Change is a constant in our industry, so I would always be cautious about saying things have changed ‘irrevocably.’ One of the biggest opportunities — and challenges — we face is the move toward green fuel and the deployment of energy-efficient technology.  

This industry-wide shift presents us with a range of options, from the expansion of multi-fuel port ecosystems and exploration of green hydrogen to the establishment of green corridors and introduction of sustainable building practices. We are already seeing a rise in the number of orders for new alternative-fuel capable vessels, using liquefied natural gas (LNG), methanol, or ammonia, as well as the retrofitting of existing fleets for alternative fuels.  

In addition, we are seeing the development of ‘green port’ infrastructure, for example the introduction of LNG bunkering. Increasingly, all players in the supply chain are recognizing the importance of developing a multi-fuel portfolio. 

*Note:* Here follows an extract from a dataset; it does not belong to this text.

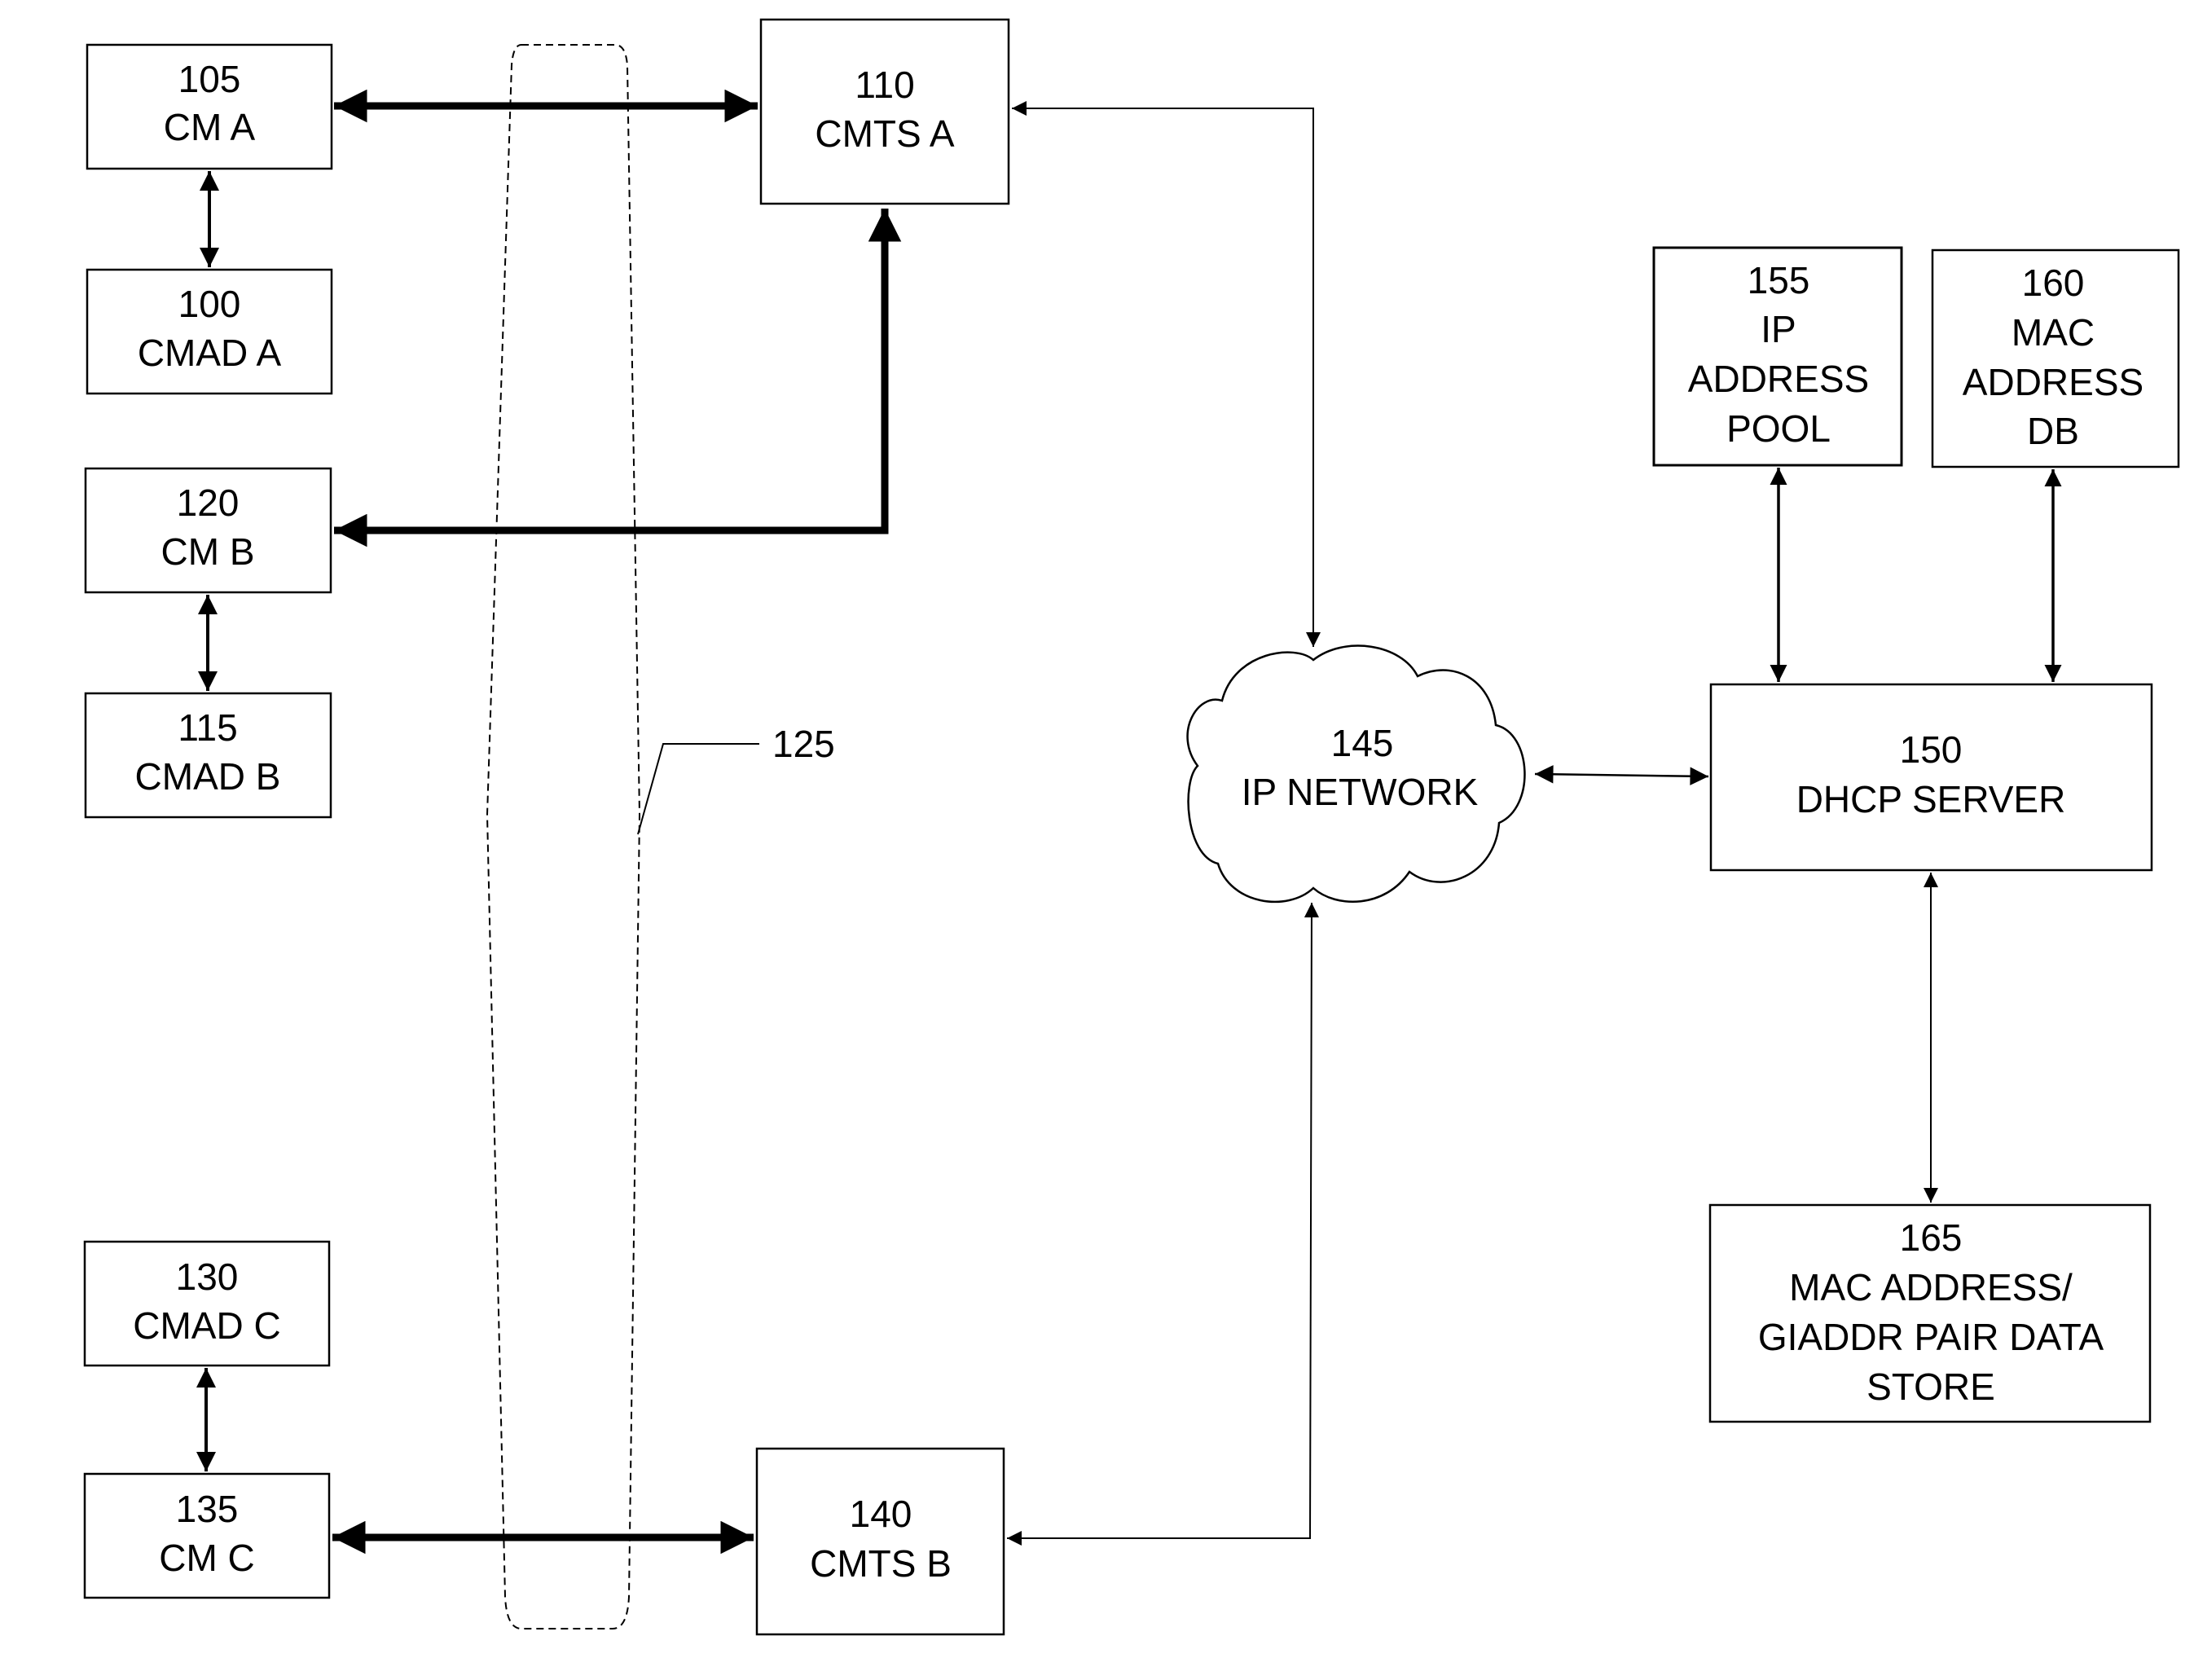 The width and height of the screenshot is (2194, 1680). Describe the element at coordinates (1931, 1287) in the screenshot. I see `node-pair-store-line-1: MAC ADDRESS/` at that location.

There are obvious financial implications for these investments. According to research from the Global Maritime Forum, the scale of cumulative investment needed between 2030 and 2050 to achieve the International Maritime Organization (IMO) target of reducing carbon emissions from shipping by at least 50 percent by 2050 is approximately $1 to 1.4 trillion, or on average between $50 to 70 billion annually for 20 years. Getting these decisions right will be critical for our industry.  

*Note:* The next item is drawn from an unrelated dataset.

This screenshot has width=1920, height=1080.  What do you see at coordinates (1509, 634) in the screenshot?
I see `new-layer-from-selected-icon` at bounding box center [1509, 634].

Beyond that, the constant we are seeing is the ongoing demand for better connectivity, faster turnaround times, and deployment of digitalization to track real-time information and enable data exchange.   

Globally, we are likely to see slowing demand for transport and logistics and a decline in freight rates, driven by a slowing economy and easing of supply chain congestion.  

Within some of our key regions such as MENA, Indian Subcontinent, Red Sea, and Turkey, however, trade is predicted to continue growing. The UAE-India Comprehensive Economic Partnership Agreement, which was signed at the beginning of 2022, is already delivering increased UAE-India trade. China is also a key growth area. China-UAE bilateral trade rose 28 percent in the first eight months of 2022, to reach $64 billion. 

We are anticipating growth from a short sea and regional perspective on the volume side, which we need to be positioned to meet, in the context of a wider global recessionary climate.  

There is an opportunity to improve end-to-end supply chain visibility, providing customers with real-time data and a holistic understanding of their partners across the supply chain. By making key decision factors available — such as real-time location, production rates, and delivery schedules of raw materials, components, and final products across the global supply chain — it becomes easier to identify disruptions, mitigate their impact, and improve productivity across the logistics ecosystem. 

We also see an opportunity to introduce more resilience and connectivity for key markets that are currently underserved by the global shipping markets. Our 2022 acquisition of an 80 percent equity stake in Dubai-based Global Feeder Shipping (GFS) provides us with an opportunity to strengthen our hub and spoke model by linking core markets to key port assets such as Khalifa Port.